Thursday, February 22, 2007

Prison

It's just like prison.
How many times have you heard this, or perhaps thought it yourself about some aspect or another of life? Recently these words were spoken to me by the employee of a catering company where I work in reference to his job and situation. Obviously he's unhappy, but is it really like prison?

As far as I know of his situation it involves a 12-hour workday, more or less for 6 days a week. The off-day offers little chance to get away, as public transport, including wait time, could mean 3 hours in transit to reach the city from the desert site where we work. That's up to 6 hours on a round trip.

On the other hand, his pay while not high includes a hardship stipend. Accommodation--less cramped than that in labor camps or the inner city--is also provided along with meals and some amenities, and the grounds are quite nice for a desert compound.

I recall my own experience when much younger of working in an even more confined and isolated setting. It was on an off-shore oil platform in the Gulf of Mexico. My 12-hour shift was everyday and I opted to spend up to 5-weeks there without a return trip to the mainland. Once I got used to the environment, it all just came to seem normal. It was a 4-month sojourn in total for me.

Admittedly part of it was the luck of being with pleasant or at least interesting co-workers and other residents. Although I was nothing more than a lowly cleaner, the technicians and hardhat workers above me in status were often more than appreciative of the job I did. In the UAE, such niceties as people to clean up after you are often taken for granted if not expected and demanded. So, doing such work can clearly be more demeaning here.

Glass half-empty or half-full...

In a relative sense one may feel imprisoned within his or her particular setting. Whatever the amenities or lack thereof, one may just need to get away at regular intervals. Even a long time in transit might be a worthwhile price to pay. But many, I suppose, would choose to forgo the lesser of two bad choices and settle for the do-nothing-but-complain option. Even if several hours on a bus were too much to ask, a thirty-minute trip to a nearby albeit less exciting town could do the trick, which is another option for those stuck out at my desert compound.

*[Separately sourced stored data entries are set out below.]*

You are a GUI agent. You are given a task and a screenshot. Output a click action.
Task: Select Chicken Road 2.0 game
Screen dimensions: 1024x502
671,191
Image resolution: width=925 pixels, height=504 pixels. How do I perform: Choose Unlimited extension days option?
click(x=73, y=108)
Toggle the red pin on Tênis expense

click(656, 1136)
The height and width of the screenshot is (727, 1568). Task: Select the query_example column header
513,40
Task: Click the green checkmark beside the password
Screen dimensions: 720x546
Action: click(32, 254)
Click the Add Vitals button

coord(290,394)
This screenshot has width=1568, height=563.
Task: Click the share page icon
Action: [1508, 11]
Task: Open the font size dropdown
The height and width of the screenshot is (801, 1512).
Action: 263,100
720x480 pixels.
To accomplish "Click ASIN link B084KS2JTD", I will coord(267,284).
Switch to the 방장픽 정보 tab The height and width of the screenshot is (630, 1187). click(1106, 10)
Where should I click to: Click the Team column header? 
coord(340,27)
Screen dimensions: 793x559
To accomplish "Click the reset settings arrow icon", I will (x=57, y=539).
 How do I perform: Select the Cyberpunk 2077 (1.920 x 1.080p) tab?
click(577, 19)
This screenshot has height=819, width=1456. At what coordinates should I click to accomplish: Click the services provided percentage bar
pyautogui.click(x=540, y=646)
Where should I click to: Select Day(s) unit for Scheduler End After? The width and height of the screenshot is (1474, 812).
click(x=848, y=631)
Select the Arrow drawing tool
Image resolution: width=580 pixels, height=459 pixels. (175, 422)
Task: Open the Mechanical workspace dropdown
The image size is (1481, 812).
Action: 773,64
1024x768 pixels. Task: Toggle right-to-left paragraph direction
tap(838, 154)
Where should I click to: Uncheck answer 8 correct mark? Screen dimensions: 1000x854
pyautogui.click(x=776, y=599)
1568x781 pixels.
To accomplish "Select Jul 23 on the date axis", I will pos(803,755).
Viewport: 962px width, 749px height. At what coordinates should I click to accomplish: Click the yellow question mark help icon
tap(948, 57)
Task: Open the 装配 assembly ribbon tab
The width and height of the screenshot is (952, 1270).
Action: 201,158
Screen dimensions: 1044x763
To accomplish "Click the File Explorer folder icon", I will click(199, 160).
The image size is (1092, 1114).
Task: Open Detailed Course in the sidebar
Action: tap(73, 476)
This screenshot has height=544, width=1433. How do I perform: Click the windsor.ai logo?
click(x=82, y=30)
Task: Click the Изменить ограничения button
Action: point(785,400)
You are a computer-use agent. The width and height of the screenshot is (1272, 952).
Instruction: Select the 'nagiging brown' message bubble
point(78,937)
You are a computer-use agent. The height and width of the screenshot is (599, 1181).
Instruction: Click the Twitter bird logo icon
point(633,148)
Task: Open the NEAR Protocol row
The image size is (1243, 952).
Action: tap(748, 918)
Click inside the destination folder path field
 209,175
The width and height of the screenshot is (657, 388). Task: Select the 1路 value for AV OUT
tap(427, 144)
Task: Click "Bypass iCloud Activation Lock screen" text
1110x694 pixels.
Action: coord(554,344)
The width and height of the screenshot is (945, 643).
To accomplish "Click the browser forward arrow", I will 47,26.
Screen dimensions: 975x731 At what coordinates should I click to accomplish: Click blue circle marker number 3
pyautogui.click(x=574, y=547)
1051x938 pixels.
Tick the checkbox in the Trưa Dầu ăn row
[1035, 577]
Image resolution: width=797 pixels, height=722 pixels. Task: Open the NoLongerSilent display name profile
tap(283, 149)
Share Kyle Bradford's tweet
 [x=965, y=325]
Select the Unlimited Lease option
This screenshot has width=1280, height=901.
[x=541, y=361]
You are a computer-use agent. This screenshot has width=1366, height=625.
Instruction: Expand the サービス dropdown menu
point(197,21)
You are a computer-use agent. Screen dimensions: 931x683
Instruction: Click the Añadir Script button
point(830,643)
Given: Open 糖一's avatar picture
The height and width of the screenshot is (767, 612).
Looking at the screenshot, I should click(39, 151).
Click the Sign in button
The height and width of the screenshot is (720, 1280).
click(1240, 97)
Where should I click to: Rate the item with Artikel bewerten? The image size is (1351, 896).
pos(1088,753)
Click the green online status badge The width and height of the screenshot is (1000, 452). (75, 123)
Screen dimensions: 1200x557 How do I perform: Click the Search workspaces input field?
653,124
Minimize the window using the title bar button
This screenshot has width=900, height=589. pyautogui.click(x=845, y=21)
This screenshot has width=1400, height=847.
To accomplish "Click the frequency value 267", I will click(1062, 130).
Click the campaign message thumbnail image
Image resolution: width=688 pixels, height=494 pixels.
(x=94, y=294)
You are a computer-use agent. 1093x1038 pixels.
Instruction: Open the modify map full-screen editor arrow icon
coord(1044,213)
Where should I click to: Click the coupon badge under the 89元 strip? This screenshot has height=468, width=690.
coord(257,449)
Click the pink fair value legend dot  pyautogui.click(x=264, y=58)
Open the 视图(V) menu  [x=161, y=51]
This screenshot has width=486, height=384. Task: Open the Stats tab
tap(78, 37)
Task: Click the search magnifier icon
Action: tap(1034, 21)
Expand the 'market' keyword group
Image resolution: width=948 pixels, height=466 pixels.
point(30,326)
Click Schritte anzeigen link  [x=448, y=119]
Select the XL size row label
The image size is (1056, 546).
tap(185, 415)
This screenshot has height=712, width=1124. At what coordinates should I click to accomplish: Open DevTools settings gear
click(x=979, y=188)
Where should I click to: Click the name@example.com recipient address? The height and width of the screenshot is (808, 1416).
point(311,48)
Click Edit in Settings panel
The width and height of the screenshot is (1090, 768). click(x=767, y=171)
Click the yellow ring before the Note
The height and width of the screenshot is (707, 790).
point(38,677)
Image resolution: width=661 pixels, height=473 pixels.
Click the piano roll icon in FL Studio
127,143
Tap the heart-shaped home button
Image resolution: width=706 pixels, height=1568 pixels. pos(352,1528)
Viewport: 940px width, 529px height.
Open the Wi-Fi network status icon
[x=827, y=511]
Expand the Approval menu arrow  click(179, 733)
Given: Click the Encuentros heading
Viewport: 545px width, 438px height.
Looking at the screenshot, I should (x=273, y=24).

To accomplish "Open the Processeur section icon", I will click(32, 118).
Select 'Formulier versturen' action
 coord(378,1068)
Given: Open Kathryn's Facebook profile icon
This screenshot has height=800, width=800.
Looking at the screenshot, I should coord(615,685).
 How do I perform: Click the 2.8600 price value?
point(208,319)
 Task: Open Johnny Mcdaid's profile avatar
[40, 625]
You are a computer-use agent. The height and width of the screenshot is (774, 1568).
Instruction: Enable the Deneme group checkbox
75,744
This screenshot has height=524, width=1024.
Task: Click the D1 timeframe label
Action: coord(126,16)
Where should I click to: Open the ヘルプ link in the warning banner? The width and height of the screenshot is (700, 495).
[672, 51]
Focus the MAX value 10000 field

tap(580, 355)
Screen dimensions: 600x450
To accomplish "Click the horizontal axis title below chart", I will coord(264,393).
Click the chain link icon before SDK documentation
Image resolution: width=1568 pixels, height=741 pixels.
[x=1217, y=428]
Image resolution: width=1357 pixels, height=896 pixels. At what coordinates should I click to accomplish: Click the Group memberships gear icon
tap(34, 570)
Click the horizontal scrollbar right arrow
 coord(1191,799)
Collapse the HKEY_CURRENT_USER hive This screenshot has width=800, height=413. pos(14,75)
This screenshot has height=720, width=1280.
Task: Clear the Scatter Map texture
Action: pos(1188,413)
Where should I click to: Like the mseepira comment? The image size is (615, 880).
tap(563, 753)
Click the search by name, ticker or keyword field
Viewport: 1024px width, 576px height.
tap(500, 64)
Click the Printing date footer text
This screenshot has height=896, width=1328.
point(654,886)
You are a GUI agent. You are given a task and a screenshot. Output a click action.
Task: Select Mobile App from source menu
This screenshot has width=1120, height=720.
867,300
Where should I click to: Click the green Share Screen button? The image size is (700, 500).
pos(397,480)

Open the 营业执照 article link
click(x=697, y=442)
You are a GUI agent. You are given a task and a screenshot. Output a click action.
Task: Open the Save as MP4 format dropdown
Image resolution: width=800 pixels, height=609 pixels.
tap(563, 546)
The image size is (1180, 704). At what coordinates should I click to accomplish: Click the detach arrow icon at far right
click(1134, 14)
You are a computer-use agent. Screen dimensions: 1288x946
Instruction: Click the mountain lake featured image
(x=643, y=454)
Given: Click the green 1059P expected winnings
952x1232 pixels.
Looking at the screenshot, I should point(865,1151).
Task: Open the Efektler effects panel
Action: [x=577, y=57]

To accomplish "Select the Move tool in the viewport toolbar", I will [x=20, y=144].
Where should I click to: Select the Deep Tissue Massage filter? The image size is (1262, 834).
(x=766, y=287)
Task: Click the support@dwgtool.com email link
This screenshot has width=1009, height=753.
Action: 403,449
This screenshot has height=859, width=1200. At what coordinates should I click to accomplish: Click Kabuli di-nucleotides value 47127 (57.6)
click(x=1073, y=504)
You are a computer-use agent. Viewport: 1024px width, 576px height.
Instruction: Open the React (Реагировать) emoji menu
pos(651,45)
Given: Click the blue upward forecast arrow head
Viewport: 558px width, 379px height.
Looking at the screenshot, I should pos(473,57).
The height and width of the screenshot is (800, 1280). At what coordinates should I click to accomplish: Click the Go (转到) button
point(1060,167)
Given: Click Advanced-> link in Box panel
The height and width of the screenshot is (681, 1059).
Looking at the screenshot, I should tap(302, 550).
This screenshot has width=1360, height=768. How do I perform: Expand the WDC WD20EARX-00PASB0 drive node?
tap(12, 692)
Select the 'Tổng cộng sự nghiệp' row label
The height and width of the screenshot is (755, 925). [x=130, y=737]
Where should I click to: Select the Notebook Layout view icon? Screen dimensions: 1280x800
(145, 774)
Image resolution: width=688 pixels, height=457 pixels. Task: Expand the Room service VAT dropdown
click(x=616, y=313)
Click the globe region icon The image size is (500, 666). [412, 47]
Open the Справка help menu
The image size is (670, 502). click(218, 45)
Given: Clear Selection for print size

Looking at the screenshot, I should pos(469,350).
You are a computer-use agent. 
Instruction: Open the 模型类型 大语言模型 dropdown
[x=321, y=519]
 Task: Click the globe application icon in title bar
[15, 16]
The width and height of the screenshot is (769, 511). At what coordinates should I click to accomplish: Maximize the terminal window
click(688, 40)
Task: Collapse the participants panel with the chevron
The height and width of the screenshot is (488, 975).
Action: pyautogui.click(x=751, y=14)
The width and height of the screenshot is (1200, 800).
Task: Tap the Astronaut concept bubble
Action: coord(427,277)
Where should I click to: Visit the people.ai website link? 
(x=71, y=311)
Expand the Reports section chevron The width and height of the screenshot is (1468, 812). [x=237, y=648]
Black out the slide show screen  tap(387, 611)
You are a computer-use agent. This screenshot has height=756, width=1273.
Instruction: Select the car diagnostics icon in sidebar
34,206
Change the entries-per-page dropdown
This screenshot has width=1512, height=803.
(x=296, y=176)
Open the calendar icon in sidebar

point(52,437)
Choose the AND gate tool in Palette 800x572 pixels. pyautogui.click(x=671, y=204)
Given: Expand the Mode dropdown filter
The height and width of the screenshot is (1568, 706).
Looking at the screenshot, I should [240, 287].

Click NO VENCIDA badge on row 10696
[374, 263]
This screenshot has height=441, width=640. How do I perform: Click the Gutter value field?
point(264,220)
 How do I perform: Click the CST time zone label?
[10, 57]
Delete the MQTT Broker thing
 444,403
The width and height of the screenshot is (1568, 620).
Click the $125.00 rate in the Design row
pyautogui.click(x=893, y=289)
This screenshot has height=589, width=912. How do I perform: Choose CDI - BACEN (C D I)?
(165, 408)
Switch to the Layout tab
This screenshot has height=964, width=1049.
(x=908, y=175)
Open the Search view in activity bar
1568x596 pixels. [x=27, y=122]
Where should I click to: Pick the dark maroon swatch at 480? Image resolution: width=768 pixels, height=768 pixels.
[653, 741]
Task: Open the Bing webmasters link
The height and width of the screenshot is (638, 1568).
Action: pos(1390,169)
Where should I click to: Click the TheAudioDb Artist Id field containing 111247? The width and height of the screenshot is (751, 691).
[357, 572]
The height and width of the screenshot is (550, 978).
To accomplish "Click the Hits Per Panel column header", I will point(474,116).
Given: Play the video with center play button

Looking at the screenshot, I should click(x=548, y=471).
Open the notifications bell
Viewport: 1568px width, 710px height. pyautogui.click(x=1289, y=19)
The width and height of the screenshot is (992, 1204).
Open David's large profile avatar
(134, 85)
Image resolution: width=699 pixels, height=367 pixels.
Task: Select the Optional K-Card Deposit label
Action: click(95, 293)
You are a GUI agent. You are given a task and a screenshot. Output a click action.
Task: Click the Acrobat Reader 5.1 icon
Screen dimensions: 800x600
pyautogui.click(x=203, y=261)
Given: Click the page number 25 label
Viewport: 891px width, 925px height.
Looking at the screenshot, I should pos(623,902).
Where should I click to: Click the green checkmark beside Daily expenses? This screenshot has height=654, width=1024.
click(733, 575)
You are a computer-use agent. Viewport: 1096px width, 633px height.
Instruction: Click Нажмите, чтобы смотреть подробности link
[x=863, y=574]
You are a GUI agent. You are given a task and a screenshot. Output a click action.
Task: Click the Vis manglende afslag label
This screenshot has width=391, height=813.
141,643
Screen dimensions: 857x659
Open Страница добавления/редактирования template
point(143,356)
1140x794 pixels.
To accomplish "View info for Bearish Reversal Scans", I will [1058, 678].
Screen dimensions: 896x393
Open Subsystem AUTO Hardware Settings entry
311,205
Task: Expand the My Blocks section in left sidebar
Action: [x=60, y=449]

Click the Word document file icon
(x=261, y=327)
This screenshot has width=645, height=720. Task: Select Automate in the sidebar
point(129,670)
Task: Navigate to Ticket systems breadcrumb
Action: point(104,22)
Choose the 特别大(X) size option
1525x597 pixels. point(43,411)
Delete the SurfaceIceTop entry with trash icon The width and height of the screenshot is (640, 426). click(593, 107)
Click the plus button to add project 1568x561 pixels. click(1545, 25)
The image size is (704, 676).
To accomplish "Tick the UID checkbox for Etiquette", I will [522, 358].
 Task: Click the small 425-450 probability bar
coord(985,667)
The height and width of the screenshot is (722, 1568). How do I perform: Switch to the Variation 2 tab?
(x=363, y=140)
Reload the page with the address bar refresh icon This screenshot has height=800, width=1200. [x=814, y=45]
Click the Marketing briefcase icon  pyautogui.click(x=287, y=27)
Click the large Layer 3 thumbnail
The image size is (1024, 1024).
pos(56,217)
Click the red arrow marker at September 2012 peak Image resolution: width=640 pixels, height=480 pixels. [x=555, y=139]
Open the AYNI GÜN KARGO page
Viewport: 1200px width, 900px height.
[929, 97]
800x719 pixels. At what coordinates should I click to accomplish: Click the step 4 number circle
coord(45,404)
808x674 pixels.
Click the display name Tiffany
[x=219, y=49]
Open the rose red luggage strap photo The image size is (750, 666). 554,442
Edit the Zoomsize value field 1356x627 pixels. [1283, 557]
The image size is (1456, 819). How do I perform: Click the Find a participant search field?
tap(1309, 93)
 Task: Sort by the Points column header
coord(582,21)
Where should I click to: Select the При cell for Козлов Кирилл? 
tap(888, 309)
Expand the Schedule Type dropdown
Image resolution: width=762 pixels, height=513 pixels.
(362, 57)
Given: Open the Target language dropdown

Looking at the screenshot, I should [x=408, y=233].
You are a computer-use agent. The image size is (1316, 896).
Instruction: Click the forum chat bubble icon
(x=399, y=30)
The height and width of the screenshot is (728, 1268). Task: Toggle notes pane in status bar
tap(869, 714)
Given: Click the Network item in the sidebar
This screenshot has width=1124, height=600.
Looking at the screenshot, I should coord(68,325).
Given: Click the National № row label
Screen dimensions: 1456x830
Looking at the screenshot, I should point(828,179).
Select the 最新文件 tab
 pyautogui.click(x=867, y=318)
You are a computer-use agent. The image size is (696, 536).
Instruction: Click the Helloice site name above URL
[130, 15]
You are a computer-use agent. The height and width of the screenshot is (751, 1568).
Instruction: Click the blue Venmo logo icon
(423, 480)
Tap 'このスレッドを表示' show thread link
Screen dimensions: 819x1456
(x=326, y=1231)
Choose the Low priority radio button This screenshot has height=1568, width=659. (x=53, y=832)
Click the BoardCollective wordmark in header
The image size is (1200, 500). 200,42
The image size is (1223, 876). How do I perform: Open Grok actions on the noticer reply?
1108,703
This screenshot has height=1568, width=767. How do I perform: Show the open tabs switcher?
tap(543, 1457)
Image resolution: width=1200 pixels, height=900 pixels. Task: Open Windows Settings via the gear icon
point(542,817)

Alas, that is one fundamental difference between real prison and the prison in our minds. There are options in even the hardest of situations on the outside. But we usually make life more difficult when choosing the wrong, perhaps easier, options that leave us with more despair.

The Real McCoy

I have seen a bit of real prison in the UAE. It usually starts with police confinement, where the accused suddenly finds himself whisked out of normal society and locked into a small hall with others. The wheels of justice which then go into action are slow and non-transparent. While one reads in the newspaper of people getting one to a few months in sentences for this or that minor infraction, the reality is that one never really knows what is going on with his case as the weeks and months roll on.

If only it were the matter of a clear-cut sentence, prison might be almost easy to bear. Instead, everything is a tomorrow or a day after that never comes... until it comes. And when it happens, it occurs in such a flash that one never has the chance to experience the gratification that anticipation should bring.

In a country where a majority of residents do not speak Arabic it is an added hardship that the justice system is conducted only in Arabic. From the menial traffic fine to court proceedings, everything is in Arabic and there is reticence to communicate in any other language. Real incarceration or imprisonment is, in every sense, a whole lot worse than even the most difficult of environments on the outside.

Perhaps there are exceptions. I have heard that some laborers would rather spend time in jail than remain in the predicaments they find in employment. They would prefer to take up an illegal yet more lucrative practice with risk of arrest, than put up with the hardships of job and squalid accommodations. Prison with its solid roof over head and 2 or 3 square meals a day seems less a disincentive to stay away from a life of crime. Jail becomes the better of two evils.

That is what I have heard, but I have never spoken to anyone who had carried out or planned such a strategy. A few perks, like a building with solid walls and regular meals, do not seem to me to be adequate compensation for the complete loss of one's freedom. Perhaps even under such adverse circumstances one can manage to cope by taking a glass-one-quarter-full perspective.

In any event, as few or limited as one's options may be in any situation within normal society, I doubt that it could ever really compare to being in prison.